Vitamin E in rat prostate boosts CYP gene expression and linked enzymatic activities, and impairs the redox imbalance. (a) Data from RT-PCR analysis reported a marked increment of CYP1A1 throughout treatment (P < 0.001; n = 5). (b) CYP1A2 presented a non-linear pathway of modulation with a significant inhibition at the lowest dose (7 days) that was not confirmed after 14 days. 200 mg/kg b.w. led to a net upregulation at both time windows. (c) CYP1B1 showed a trend similar to that described for CYP1A1 although changes were milder. 100 mg/kg b.w. treatment showed a 32% (P < 0.001; n = 5) increment after 7 days that became non-significant at the fourteenth day. The highest dose resulted in 74 and 46% increments after 7 and 14 days, respectively (P < 0.001; n = 5). (d) CYP1A1/2-ethoxyresorufin O-deethylase increased from 26% at the lowest dosage for 7 days to more than 100% after 14 days of treatment. The highest dose more than doubled at both time windows.
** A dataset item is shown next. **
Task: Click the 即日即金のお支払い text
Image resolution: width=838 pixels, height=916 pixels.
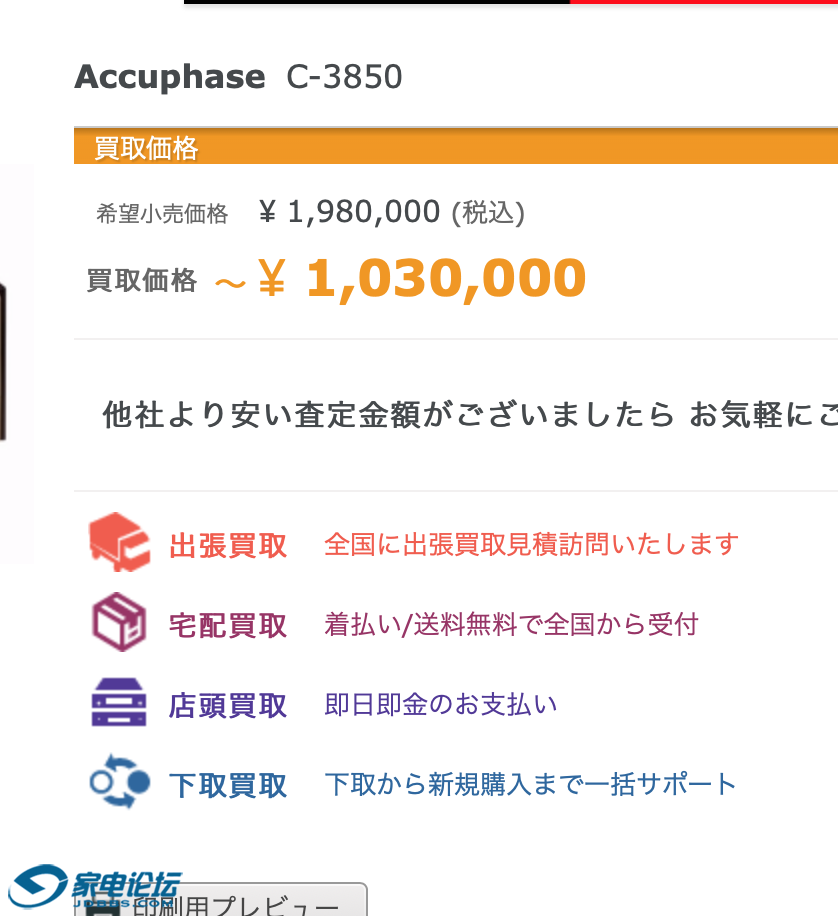Action: coord(441,705)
CYP2B1/2-pentoxyresorufin O-dealkylase rose from 26 to 124% (P < 0.01; n = 6), depending on the dose when vitamin E was administered for 7 days, whereas changes became less marked (about 85% and 50%) after 14 days(P < 0.0; n = 6). (e) EPR in prostate tissue biopsies from vitamin E-injected rats (both doses and time frames) reported significantly (P < 0.05; n = 5) higher levels of radical species compared to controls. (f) Data from TBARS assay plot indicated a general trend toward oxidative stress in prostate tissue of vitamin E-treated animals, even if only the 14-day treatment (both doses) reached statistical significance (P < 0.05; n = 6). (g) Carbonylated proteins showed a sharp increment when vitamin E was administered for 7 days (P < 0.01; n = 9), whereas, extending the treatment to 14 days led to an almost full recovery. Bars represent the mean (±SD). All data were analyzed by the ANOVA test corrected for multiple comparisons (Sidak post-hoc). *P < 0.05; **P < 0.01; ***P < 0.001 (Control vs groups of each treatment).